◆ LAVORO RICHIESTO: Riprendi l'articolo sul centenario di Pasolini riportato più sotto e proseguilo a partire dalla sua ultima frase.

◆ SEZIONE DI TESTO:
Convegni, sagre, mostre, statue, cineforum e omaggi. L’Italia celebra i cento anni del suo poeta, diventato un’icona buona per tutte le stagioni

Quanto ci piace festeggiare gli anniversari! Quanto ci piace postare foto sui social quando muore un regista/scrittore/attrice/atleta/pittrice per far vedere che ci ha toccato, che la sua arte è arrivata a noi. Rito collettivo e insieme di espressione narcisista del “Per me è sempre stato importante per questo e questo e questo”. Dopo l’anno di Dante, il 2022 ci regala un bel calendario di anniversari da sfruttare a nostro piacimento, per post e pubblicazioni e convegni e dibattiti: Mani Pulite, marcia su Roma, cento anni dalla nascita di Enrico Berlinguer – vedremo condivisa la foto del segretario fatta da Luigi Ghirri, di cui son già stati ricordati i trenta dalla morte –, e centenario anche per Luciano Bianciardi. Trent’anni poi dalle uccisioni di Falcone e Borsellino – verrà coniata una moneta da 2 Euro in memoria – e poi Beppe Fenoglio e Coleridge, Margherita Hack e Giorgio Manganelli, la Settimana Enigmistica e Diabolik. Ma quello che si sente aleggiare come un fantasma piovresco che arriverà a ogni dispositivo, infiltrandosi in ogni outlet culturale, è l’anniversario pasoliniano. Per promuoverlo il governo ha “autorizzato la spesa di 400.000 euro per ciascuno degli anni 2022 e 2023” – si legge sulla Gazzetta Ufficiale e, con il D.M. 54, è stato istituito il “Comitato Nazionale per le celebrazioni del centenario della nascita di Pier Paolo Pasolini”.

◆ VOCI ESTRATTE:
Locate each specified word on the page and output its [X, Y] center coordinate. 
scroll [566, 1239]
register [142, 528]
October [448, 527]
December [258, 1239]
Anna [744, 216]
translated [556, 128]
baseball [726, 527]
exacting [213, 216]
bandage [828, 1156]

◆ RISPOSTA ALL'ESERCIZIO:
Convegni, sagre, mostre fotografiche, statue, targhe, tour virtuali, cineforum, omaggi sui palinsesti Rai, puntate speciali della “Storia siamo noi” e di “Atlantide”, sindaci con le corone di fiori a Ostia, polemiche per il degrado intorno al monumento di Ostia, nuove elucubrazioni sul mistero dell’omicidio a Ostia, copertine degli inserti e delle riviste, articoli titolati “Poesia del calcio” a firma di Enrico Brizzi… inizia già a sentirsi un’invasione mediatico-accademica-politica-social. Ma il pasolinismo postumo si manifesterà soprattutto con i libri. Tantissimi libri che sono usciti, stanno uscendo e usciranno in questo ’22 e che riempiranno le vetrine e i feed e gli spazi per le recensioni su quotidiani e settimanali. Gli editori ritirano fuori vecchie biografie o s’inventano nuove edizioni. Pasolini e Bologna, Pasolini e il Friuli, Pasolini e Roma. Pasolini e i media, Pasolini e il cinema, Pasolini e i processi. E poi ci sono gli eruditi che non vedono l’ora di dire la loro. Marco Belpoliti ad esempio – già esperto di Primo Levi, di pianura padana, etc. etc. – dopo il suo Pasolini in salsa piccante torna con Pasolini e il suo doppio, “Nel centenario della nascita un libro che offre un nuovo ritratto” dice la quarta. Di quanti nuovi ritratti abbiamo bisogno? E non poteva mancare Massimo Recalcati – sei libri pubblicati nel 2020, solo tre nel 2021 – dopo il suo Esiste il rapporto sessuale? esce per Feltrinelli il libretto di 64 pagine dove scrive: “Ho incontrato il testo di Pasolini dopo aver incontrato da ragazzo il suo corpo morto, ferocemente assassinato.” Sulla copertina c’è un dettaglio del murales di Ernest Pignon-Ernest che si trova in giro per Roma. Ci sono libri, rieditati o riproposti, che cercano di fare da guida all’universo PPP, come l’Alfabeto Pasolini (Carocci) del prof. Bazzocchi, pasolinizzante della storia della letteratura italiana all’UniBo, o biografie che partono dalle opere, come quella per Bompiani di Roberto Carnero, “Morire per le idee”, con un capitolo dedicato alla “scoperta dell’omosessualità”. Nelle copertine si gioca quasi sempre con fotografie che già conosciamo con Pasolini vestito da borghese che guarda verso l’orizzonte, o verso il lettore. Lui sa, lui vede oltre, conosce il futuro, ma cammina tra la gente.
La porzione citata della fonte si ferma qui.